SELECT e.title, e.lastname FROM Employees AS e JOIN Departments AS d ON e.dept_id = d.dept_id WHERE year(e.birthday) >= 1970 AND d.dept_name = 'Engineering'
Planning Overview
When the query engine receives an incoming SQL query it performs the following operations:
-
Parsing - validate syntax and convert to internal form
-
Resolving - link all identifiers to metadata and functions to the function library
-
Validating - validate SQL semantics based on metadata references and type signatures
-
Rewriting - rewrite SQL to simplify expressions and criteria
-
Logical plan optimization - the rewritten canonical SQL is converted into a logical plan for in-depth optimization. The Teiid optimizer is predominantly rule-based. Based upon the query structure and hints a certain rule set will be applied. These rules may trigger in turn trigger the execution of more rules. Within several rules, Teiid also takes advantage of costing information. The logical plan optimization steps can be seen by using SET SHOWPLAN DEBUG clause, a sample steps are described in Query Planner#Reading a Debug Plan. More details about logical plan’s nodes and rule-based optimization refer to Query Planner.
-
Processing plan conversion - the logic plan is converted into an executable form where the nodes are representative of basic processing operations. The final processing plan is displayed as the Query Plans.

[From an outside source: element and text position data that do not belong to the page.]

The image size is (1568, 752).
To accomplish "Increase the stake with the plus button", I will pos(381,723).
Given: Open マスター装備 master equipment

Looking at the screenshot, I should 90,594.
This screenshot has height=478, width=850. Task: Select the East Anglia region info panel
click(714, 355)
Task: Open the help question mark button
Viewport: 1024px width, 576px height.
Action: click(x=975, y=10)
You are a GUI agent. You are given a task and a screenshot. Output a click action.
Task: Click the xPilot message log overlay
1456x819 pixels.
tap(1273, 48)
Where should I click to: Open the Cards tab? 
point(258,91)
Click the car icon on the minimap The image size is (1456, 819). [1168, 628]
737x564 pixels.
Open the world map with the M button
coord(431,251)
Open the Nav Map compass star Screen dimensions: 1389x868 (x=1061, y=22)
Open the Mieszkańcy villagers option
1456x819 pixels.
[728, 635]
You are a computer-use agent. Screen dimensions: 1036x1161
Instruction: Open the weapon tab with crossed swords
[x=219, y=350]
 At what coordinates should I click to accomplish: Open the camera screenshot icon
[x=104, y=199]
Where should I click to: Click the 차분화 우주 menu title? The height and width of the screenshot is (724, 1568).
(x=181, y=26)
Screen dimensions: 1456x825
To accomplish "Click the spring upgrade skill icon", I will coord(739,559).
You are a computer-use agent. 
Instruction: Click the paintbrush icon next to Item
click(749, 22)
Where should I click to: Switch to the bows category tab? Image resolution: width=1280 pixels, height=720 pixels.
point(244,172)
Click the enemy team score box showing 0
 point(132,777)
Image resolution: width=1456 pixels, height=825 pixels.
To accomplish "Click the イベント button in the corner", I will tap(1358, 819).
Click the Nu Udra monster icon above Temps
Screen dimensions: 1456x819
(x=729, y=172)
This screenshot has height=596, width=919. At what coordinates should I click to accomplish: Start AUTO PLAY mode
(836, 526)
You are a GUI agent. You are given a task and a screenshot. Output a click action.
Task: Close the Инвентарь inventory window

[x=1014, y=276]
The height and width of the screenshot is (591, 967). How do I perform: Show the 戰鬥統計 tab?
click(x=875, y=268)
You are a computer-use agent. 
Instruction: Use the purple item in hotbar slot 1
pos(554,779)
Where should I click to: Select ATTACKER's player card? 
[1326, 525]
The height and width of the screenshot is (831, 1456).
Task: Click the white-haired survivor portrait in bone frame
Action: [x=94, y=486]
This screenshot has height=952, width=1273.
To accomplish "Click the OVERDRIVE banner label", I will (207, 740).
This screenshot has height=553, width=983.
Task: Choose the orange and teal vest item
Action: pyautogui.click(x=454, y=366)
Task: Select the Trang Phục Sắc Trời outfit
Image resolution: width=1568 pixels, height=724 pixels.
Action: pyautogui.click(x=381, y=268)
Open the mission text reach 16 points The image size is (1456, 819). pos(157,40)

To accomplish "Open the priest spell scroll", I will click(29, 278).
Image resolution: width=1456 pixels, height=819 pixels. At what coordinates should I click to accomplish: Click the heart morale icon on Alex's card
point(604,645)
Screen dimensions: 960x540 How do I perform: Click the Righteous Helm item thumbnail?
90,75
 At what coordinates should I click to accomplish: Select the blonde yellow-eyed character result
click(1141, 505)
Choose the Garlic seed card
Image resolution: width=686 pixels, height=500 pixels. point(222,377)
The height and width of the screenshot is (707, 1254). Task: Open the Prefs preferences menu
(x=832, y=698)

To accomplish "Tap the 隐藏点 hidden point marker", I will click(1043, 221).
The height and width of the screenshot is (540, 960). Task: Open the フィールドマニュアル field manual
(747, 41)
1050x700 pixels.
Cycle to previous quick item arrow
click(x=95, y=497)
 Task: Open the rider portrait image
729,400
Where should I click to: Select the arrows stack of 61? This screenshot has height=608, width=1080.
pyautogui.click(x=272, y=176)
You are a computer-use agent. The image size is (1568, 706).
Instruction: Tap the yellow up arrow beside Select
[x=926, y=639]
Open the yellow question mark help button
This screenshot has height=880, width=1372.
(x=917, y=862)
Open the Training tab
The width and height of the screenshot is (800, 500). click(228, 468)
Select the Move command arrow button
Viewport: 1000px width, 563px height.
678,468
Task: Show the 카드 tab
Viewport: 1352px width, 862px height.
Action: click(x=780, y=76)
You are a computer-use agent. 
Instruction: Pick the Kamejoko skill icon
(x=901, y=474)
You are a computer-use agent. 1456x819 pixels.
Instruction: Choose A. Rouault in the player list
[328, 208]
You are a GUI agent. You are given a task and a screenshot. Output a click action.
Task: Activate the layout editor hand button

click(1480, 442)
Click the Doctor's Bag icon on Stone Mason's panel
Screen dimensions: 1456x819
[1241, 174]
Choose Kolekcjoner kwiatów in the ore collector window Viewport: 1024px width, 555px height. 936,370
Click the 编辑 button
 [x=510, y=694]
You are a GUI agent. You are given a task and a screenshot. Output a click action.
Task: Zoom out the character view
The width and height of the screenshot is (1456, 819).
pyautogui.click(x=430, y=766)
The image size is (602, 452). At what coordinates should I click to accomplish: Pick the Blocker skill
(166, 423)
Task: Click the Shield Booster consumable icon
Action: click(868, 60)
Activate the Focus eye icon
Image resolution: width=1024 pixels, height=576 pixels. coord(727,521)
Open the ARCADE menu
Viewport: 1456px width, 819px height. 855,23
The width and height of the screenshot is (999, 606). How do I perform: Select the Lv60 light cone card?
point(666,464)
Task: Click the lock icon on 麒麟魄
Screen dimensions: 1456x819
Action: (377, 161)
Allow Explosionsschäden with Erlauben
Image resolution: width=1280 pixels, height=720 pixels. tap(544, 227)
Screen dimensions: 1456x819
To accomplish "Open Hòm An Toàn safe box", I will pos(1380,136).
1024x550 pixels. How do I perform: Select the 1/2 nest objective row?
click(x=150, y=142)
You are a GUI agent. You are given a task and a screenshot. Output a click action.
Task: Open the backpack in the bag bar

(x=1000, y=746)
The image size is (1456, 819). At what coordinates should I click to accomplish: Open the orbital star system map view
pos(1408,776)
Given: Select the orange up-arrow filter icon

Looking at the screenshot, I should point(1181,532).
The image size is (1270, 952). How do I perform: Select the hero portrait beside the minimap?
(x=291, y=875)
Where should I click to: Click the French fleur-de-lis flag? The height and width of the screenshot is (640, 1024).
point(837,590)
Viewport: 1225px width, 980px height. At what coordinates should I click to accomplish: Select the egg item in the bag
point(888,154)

The logical query plan is a tree of operations used to transform data in source tables to the expected result set. In the tree, data flows from the bottom (tables) to the top (output). The primary logical operations are select (select or filter rows based on a criteria), project (project or compute column values), join , source (retrieve data from a table), sort (ORDER BY), duplicate removal (SELECT DISTINCT), group (GROUP BY), and union (UNION).
For example, consider the following query that retrieves all engineering employees born since 1970.
Logically, the data from the Employees and Departments tables are retrieved, then joined, then filtered as specified, and finally the output columns are projected. The canonical query plan thus looks like this:
Data flows from the tables at the bottom upwards through the join, through the select, and finally through the project to produce the final results. The data passed between each node is logically a result set with columns and rows.
Of course, this is what happens logically, not how the plan is actually executed. Starting from this initial plan, the query planner performs transformations on the query plan tree to produce an equivalent plan that retrieves the same results faster. Both a federated query planner and a relational database planner deal with the same concepts and many of the same plan transformations. In this example, the criteria on the Departments and Employees tables will be pushed down the tree to filter the results as early as possible.
In both cases, the goal is to retrieve the query results in the fastest possible time. However, the relational database planner does this primarily by optimizing the access paths in pulling data from storage.
In contrast, a federated query planner is less concerned about storage access because it is typically pushing that burden to the data source. The most important consideration for a federated query planner is minimizing data transfer.